■ WORK TO COMPLETE ■
Find every line in the rows below that contains the string "menu" and copy each one out in full.

■ DATASET CONTENT ■

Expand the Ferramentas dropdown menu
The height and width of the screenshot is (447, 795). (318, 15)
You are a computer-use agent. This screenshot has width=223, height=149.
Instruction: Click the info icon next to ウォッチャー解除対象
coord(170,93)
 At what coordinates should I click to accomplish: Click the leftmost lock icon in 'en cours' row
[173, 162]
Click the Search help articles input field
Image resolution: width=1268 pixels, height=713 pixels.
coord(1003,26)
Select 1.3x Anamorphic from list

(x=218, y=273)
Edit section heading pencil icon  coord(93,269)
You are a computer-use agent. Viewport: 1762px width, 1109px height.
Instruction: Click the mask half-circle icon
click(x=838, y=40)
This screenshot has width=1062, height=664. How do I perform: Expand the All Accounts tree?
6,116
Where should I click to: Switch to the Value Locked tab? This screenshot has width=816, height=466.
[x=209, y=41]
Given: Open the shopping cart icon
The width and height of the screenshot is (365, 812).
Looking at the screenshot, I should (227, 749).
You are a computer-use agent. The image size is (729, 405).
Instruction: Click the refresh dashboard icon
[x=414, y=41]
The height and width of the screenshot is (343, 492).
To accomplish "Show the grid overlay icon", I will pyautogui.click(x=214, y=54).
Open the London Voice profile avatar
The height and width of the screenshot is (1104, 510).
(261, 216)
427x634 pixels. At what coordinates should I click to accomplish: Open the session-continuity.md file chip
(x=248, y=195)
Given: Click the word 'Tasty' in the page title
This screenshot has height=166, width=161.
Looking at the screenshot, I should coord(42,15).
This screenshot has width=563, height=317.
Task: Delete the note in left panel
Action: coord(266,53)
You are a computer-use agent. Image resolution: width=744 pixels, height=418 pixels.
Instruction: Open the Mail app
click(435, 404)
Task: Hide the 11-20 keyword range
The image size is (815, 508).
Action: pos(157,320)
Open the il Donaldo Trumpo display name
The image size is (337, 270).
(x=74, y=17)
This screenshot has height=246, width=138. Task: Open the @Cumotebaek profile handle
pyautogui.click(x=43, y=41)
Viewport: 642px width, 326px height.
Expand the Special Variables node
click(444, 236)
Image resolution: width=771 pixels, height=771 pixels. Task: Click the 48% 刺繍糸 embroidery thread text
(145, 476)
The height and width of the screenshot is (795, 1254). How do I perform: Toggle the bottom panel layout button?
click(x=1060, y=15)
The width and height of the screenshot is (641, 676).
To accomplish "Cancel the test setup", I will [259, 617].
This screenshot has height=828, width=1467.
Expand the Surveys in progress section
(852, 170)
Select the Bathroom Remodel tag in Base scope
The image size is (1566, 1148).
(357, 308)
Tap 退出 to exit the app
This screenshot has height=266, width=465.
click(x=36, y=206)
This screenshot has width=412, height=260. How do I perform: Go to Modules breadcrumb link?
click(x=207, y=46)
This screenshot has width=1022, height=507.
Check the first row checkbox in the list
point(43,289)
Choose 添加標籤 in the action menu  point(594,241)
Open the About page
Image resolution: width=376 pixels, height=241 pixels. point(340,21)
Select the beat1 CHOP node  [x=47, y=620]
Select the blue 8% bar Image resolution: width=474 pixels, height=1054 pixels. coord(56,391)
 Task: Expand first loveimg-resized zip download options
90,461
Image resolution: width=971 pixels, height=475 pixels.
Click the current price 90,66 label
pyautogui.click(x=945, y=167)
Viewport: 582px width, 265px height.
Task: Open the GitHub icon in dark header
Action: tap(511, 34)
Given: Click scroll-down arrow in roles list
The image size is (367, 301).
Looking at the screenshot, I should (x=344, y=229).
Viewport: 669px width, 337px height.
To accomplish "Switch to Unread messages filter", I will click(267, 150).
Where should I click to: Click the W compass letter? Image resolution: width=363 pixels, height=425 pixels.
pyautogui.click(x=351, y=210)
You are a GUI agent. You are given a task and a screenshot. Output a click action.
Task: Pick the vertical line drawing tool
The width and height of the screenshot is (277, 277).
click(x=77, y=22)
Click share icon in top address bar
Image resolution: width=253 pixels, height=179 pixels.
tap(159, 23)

■ THE RESULT ■
Expand the Ferramentas dropdown menu
Choose 添加標籤 in the action menu  point(594,241)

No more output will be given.